Begin at the line containing "Given: Tap the home indicator bar at bottom" in the records below, end at the line containing "This screenshot has height=400, width=400.", and retype each line in that span exactly. No other line and no image should appear.

**Excerpted data**
----------------

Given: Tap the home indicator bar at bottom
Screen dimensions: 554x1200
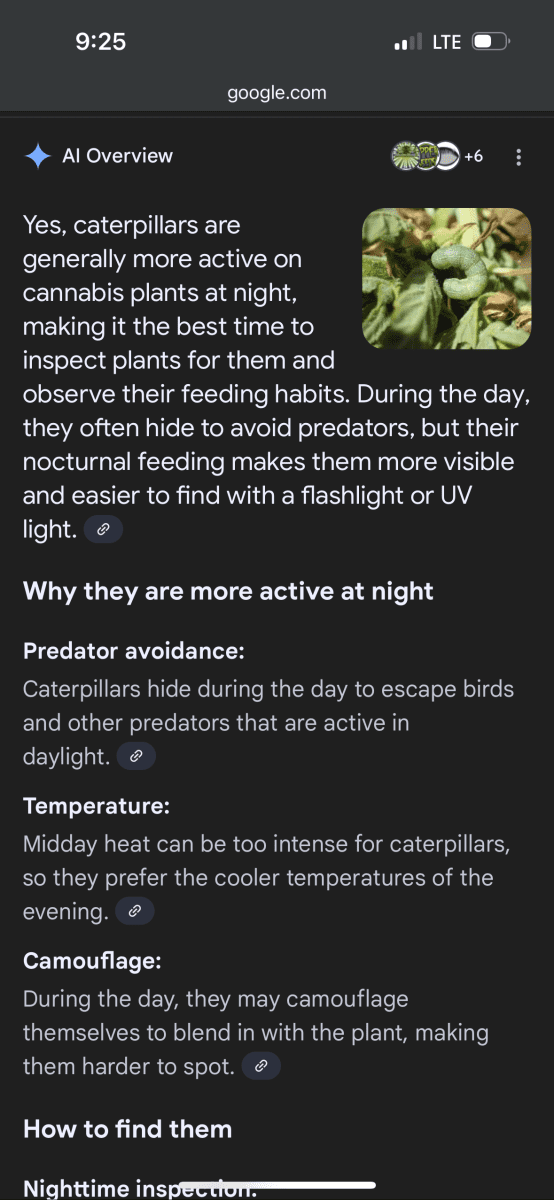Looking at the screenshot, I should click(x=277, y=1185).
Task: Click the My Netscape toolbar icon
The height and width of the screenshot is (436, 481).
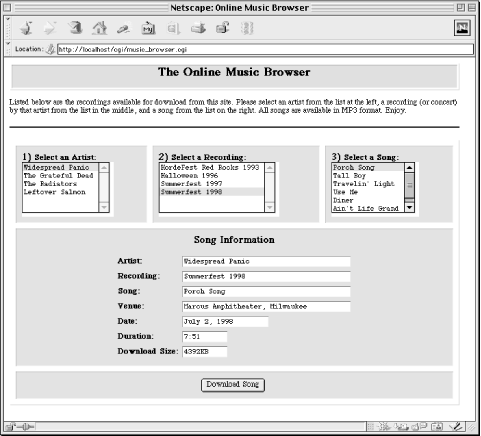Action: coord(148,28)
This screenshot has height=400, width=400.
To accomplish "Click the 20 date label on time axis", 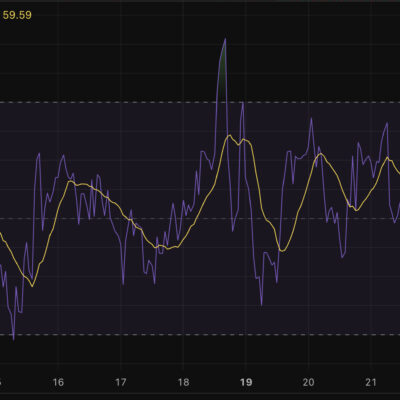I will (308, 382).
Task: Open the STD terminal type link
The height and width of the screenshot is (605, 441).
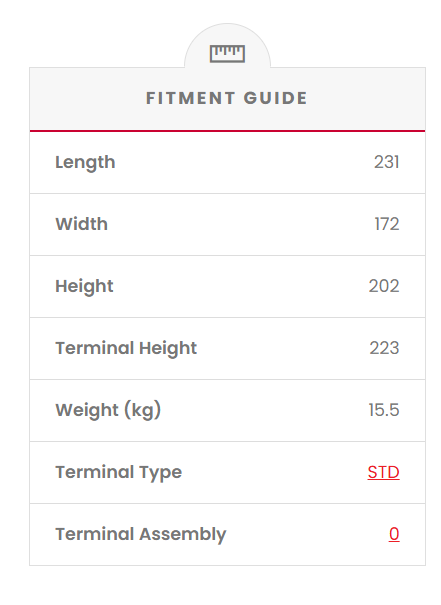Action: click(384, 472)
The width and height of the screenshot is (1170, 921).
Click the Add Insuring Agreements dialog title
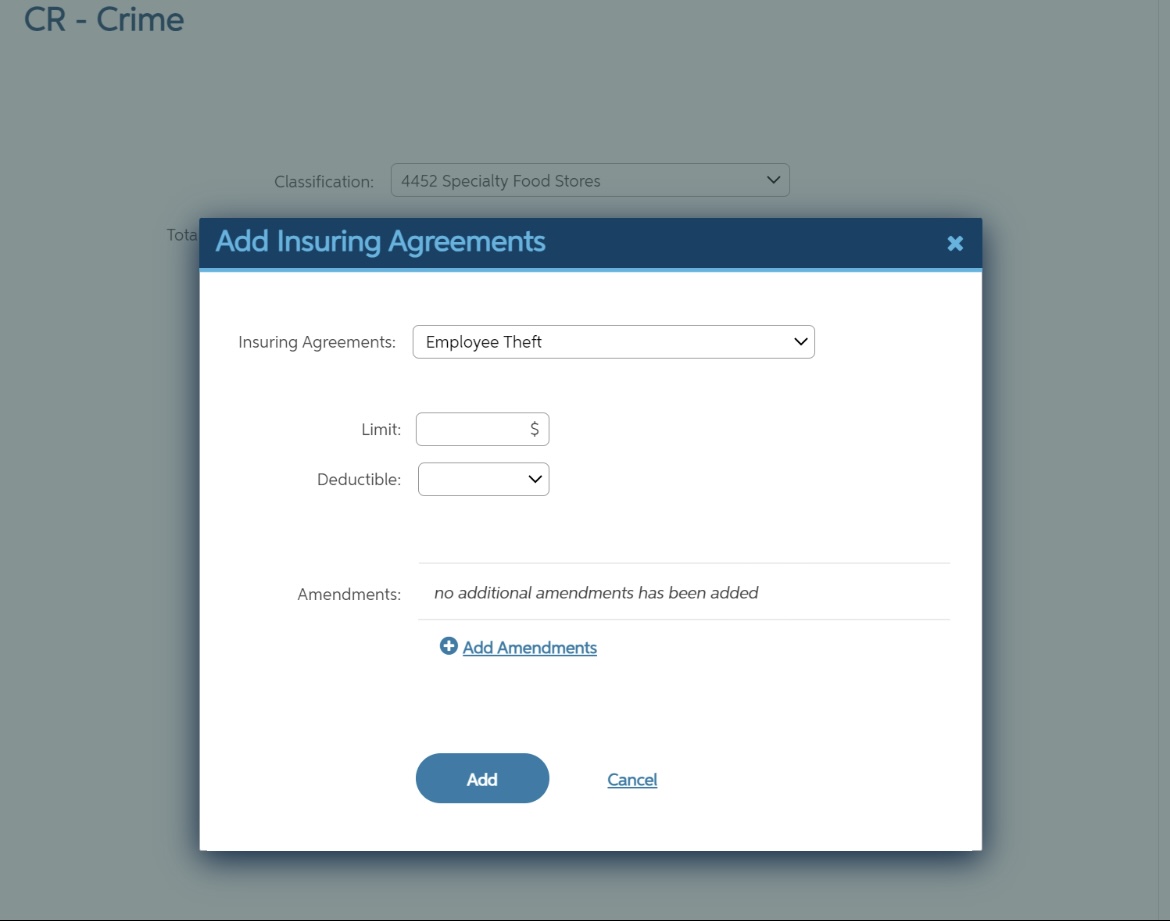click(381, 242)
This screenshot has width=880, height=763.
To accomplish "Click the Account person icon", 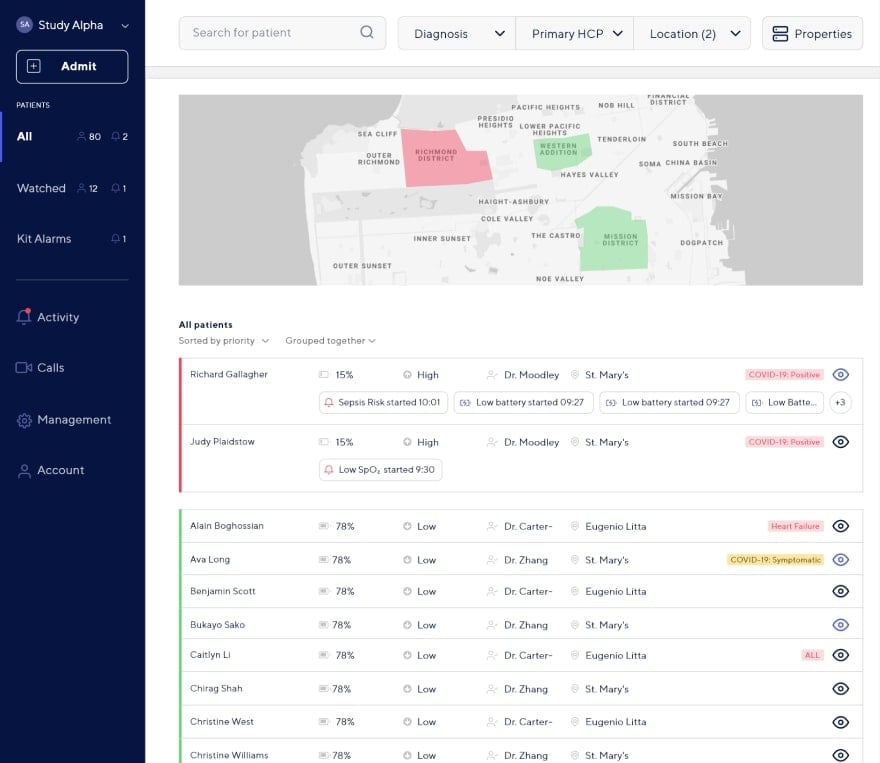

----------------

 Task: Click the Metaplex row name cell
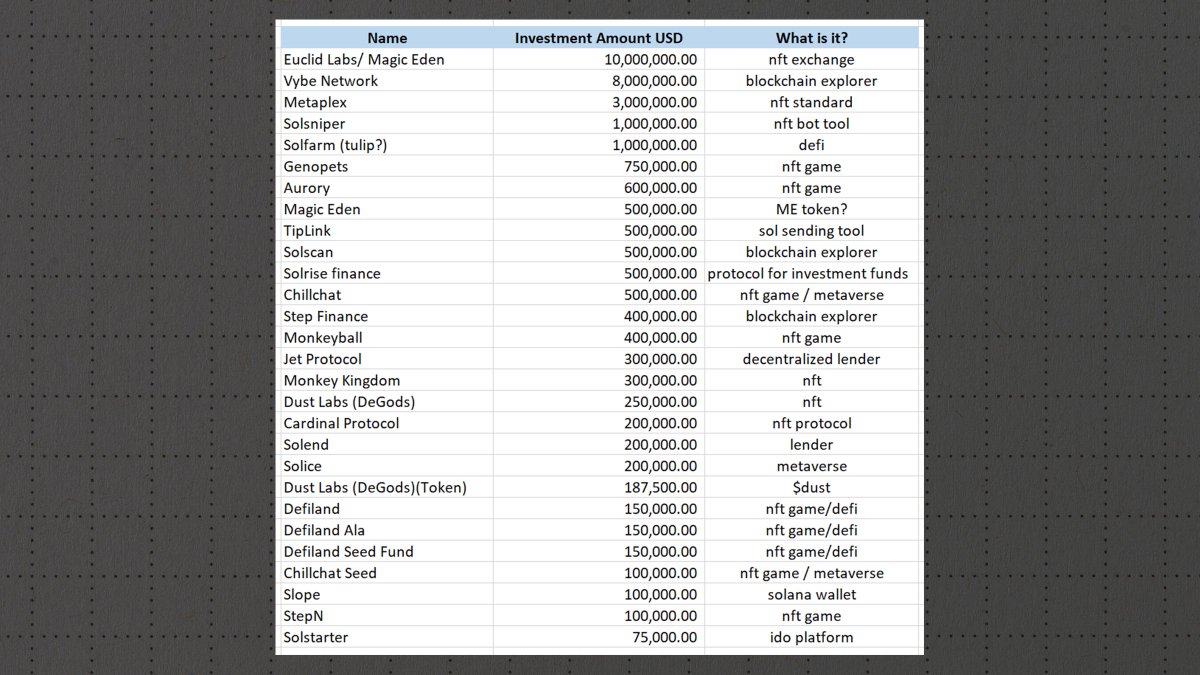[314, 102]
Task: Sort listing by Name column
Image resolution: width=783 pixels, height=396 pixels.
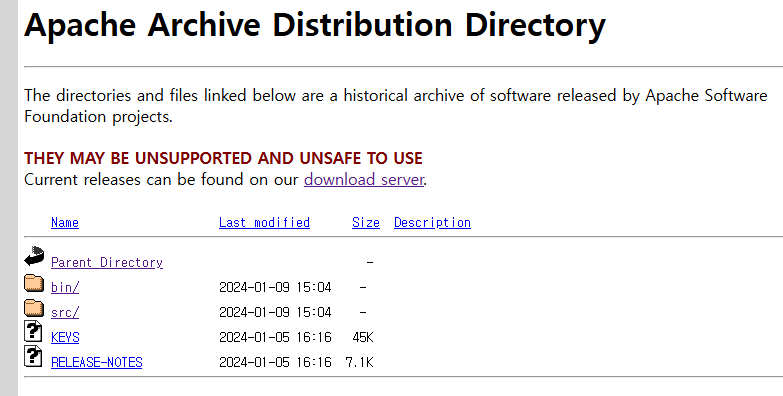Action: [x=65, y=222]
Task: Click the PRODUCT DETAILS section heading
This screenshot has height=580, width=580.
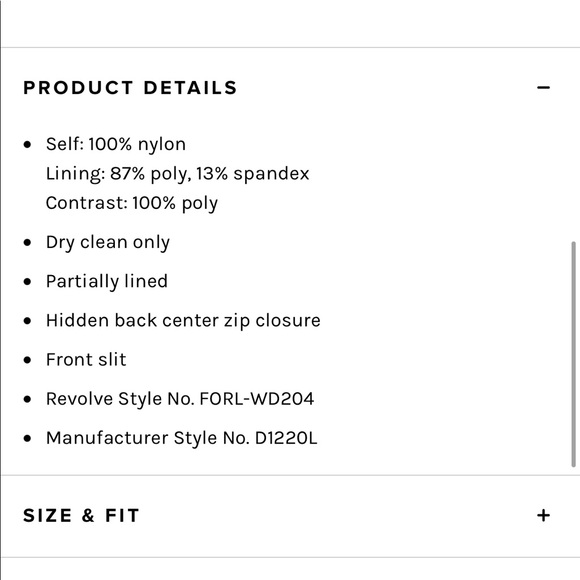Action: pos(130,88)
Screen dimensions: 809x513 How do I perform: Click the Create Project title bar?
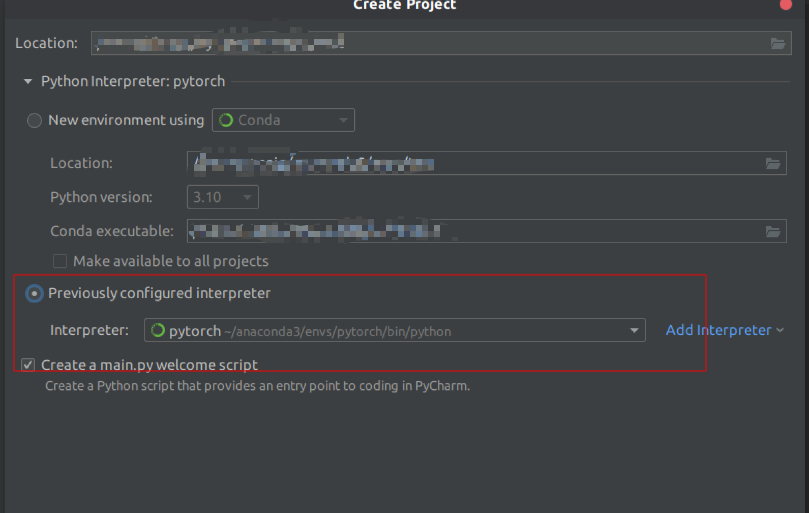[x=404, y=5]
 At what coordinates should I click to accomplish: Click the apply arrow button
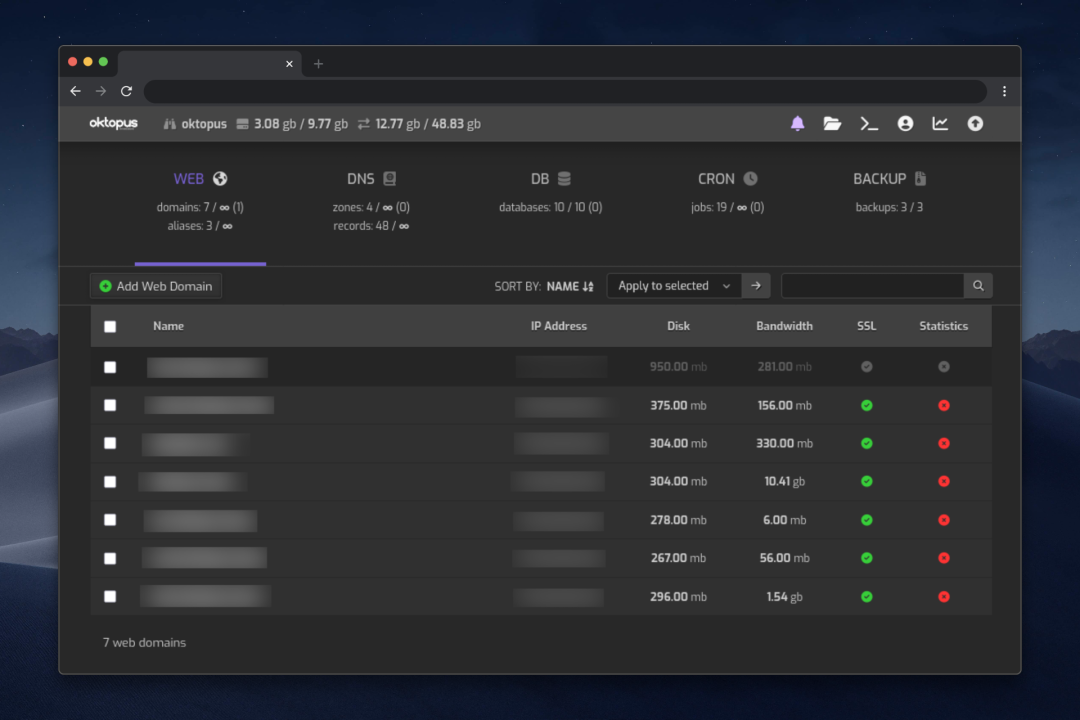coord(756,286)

----------------

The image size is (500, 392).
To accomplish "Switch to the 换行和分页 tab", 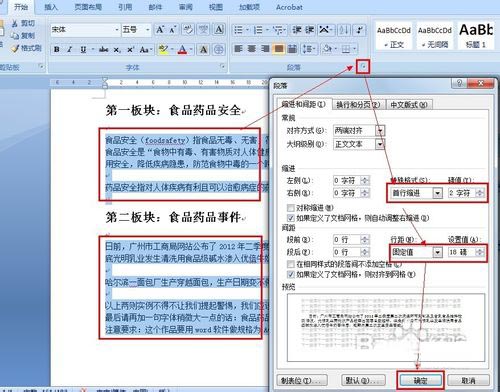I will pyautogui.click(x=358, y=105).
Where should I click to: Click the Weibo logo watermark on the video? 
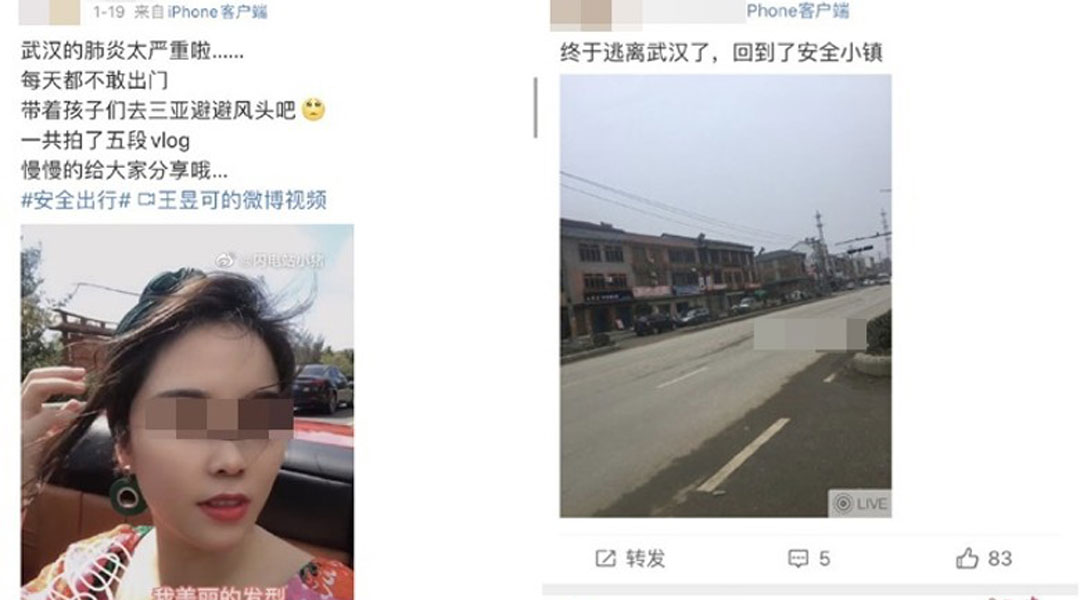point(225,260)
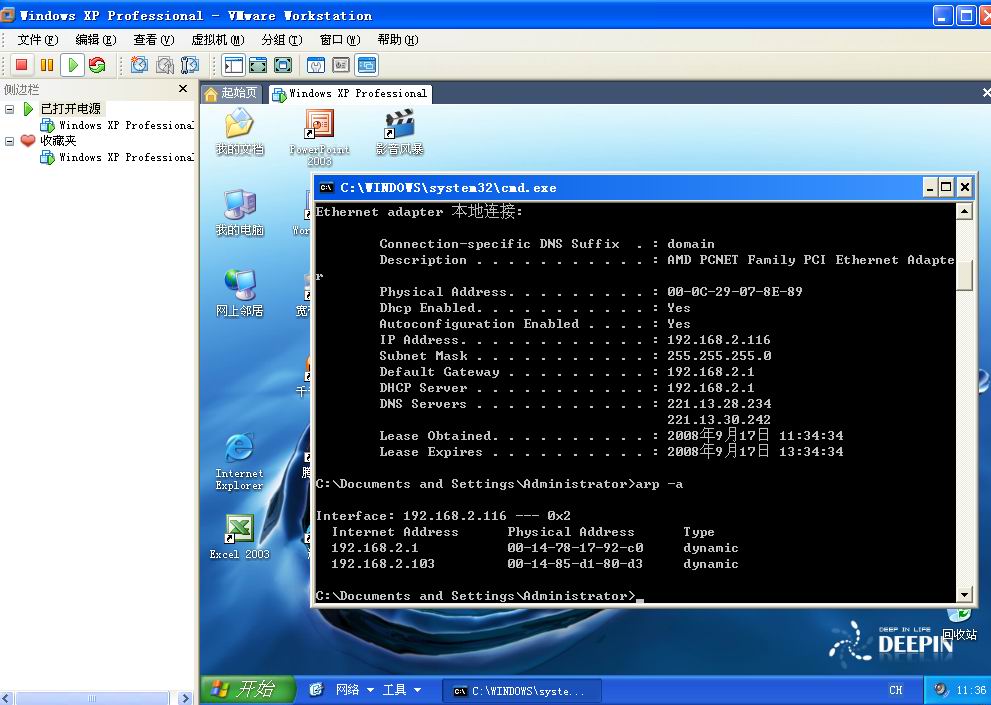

----------------

**Exercise solution**
Given: Tap the home indicator bar at bottom
Screen dimensions: 554x1200
Looking at the screenshot, I should click(x=277, y=1185).
Task: Click the My Netscape toolbar icon
The height and width of the screenshot is (436, 481).
Action: coord(148,28)
This screenshot has height=400, width=400.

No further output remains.